Salah seorang pelaku UMKM, Khadijah, mengaku senang karena usahanya menjadi bagian dari pendataan yang dilakukan mahasiswa. Menurutnya, selama ini pelaku usaha membutuhkan pendampingan agar mampu bersaing di tengah perkembangan pasar yang semakin mengandalkan teknologi digital.

"Kami berharap tidak hanya didata, tetapi juga dibimbing bagaimana memasarkan produk secara lebih luas. Kalau ada pelatihan pemasaran digital atau pengurusan izin usaha tentu akan sangat membantu kami," ujarnya.

Mahasiswa menjelaskan bahwa hasil pendataan akan dianalisis untuk menentukan prioritas program selama masa KKN. Pelaku usaha yang belum memiliki Nomor Induk Berusaha (NIB) akan didorong mengikuti pendampingan legalitas usaha, sementara UMKM yang telah memiliki produk siap jual akan diarahkan pada penguatan pemasaran digital dan peningkatan kualitas kemasan.

Selain mendukung pelaksanaan program KKN, data tersebut juga akan diserahkan kepada Pemerintah Desa Magersari sebagai basis informasi yang dapat dimanfaatkan dalam perencanaan pembangunan ekonomi desa.

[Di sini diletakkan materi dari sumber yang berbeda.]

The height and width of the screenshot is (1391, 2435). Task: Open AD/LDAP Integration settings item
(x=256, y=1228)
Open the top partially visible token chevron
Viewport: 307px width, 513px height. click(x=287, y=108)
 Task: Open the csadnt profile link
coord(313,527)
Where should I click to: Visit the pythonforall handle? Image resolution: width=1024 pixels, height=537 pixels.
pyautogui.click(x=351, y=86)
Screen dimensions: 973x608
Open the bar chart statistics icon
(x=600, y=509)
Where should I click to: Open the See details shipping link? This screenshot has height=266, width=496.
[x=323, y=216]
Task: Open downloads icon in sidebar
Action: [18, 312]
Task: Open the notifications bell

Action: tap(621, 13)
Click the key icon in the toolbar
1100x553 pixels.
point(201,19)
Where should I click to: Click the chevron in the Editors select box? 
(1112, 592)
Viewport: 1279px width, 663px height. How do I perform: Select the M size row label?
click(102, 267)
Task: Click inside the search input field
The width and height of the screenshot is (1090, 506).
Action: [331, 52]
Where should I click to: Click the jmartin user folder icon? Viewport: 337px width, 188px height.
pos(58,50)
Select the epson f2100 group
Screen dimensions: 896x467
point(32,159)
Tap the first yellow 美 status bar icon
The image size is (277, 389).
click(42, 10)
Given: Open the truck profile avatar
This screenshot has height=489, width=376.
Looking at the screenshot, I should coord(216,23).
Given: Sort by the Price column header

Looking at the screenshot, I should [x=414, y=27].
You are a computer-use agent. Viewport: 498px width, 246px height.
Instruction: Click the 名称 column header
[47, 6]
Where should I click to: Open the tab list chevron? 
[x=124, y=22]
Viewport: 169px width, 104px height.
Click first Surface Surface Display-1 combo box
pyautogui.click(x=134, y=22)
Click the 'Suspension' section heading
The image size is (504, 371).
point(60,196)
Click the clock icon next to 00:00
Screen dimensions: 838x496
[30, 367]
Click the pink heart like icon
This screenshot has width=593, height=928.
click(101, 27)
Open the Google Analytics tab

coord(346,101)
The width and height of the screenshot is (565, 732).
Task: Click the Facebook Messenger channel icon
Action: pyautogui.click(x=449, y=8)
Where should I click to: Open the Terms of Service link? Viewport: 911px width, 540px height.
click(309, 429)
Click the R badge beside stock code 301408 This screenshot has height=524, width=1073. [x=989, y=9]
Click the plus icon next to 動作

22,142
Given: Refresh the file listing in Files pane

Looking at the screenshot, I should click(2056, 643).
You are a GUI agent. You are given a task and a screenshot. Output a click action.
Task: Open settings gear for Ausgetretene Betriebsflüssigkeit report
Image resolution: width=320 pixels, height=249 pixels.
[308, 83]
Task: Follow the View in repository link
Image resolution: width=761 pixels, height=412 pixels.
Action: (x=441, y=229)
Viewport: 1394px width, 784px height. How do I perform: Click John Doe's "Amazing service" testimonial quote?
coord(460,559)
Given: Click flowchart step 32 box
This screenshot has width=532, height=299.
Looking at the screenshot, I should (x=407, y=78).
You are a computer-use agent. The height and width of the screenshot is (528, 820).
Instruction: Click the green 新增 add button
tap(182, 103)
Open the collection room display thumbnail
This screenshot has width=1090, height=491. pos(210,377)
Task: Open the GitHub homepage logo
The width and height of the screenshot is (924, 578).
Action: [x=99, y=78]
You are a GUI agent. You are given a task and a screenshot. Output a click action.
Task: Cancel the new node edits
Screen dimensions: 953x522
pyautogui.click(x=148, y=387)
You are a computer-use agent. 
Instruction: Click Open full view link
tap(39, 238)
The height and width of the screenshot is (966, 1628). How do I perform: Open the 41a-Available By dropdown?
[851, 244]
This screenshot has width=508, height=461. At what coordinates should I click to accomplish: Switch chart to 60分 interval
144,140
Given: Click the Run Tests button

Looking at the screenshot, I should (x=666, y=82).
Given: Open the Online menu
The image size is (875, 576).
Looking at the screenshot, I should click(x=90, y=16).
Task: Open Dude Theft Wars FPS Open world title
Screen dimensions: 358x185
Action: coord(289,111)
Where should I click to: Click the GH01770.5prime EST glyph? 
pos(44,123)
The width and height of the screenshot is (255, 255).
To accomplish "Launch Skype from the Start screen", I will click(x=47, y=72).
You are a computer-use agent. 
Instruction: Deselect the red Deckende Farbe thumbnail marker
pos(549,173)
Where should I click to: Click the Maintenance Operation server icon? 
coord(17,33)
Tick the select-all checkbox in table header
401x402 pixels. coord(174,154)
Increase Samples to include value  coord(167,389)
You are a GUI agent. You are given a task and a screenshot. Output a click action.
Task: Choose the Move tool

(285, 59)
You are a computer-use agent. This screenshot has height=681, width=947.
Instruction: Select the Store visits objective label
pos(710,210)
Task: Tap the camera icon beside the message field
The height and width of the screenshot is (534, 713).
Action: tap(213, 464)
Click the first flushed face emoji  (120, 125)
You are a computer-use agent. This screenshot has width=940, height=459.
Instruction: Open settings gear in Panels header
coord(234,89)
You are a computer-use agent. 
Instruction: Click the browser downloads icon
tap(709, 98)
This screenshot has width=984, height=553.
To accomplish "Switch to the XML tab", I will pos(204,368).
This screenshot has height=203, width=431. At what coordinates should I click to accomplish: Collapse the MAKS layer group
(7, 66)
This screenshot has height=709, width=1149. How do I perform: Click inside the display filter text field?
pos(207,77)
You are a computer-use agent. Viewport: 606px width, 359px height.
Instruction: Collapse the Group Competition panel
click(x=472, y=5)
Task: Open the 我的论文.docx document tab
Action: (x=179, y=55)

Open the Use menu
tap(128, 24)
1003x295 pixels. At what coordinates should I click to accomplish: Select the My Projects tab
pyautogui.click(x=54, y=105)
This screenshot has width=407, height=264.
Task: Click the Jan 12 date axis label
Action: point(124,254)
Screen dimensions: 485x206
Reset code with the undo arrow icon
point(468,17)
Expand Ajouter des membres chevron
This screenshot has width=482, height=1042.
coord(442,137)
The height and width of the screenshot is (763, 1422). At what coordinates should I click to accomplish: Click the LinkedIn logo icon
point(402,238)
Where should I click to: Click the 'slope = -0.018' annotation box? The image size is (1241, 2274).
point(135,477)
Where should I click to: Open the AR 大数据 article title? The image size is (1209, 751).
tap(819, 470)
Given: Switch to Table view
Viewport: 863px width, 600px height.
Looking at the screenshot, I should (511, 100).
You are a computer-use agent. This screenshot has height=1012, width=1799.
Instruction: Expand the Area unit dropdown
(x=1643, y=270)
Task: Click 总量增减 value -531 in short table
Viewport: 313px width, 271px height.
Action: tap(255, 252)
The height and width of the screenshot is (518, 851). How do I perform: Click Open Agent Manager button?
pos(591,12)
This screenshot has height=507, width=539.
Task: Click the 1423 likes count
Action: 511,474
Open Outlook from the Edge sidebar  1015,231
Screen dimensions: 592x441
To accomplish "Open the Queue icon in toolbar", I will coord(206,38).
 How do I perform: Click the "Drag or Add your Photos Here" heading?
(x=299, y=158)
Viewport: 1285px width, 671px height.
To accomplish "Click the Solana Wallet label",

Dengan adanya data yang lebih mutakhir, pemerintah desa diharapkan memiliki gambaran yang lebih jelas mengenai kondisi dan kebutuhan pelaku UMKM di wilayahnya.

Bagi mahasiswa KKN MIT ke-22 UIN Walisongo, pendataan bukan sekadar memenuhi target program kerja. Kegiatan tersebut menjadi bentuk komitmen untuk memastikan setiap program pemberdayaan lahir dari kebutuhan nyata masyarakat. Pendekatan berbasis data diharapkan mampu menghasilkan program yang lebih terarah, berkelanjutan, dan memberikan dampak bagi pertumbuhan ekonomi Desa Magersari setelah masa KKN berakhir.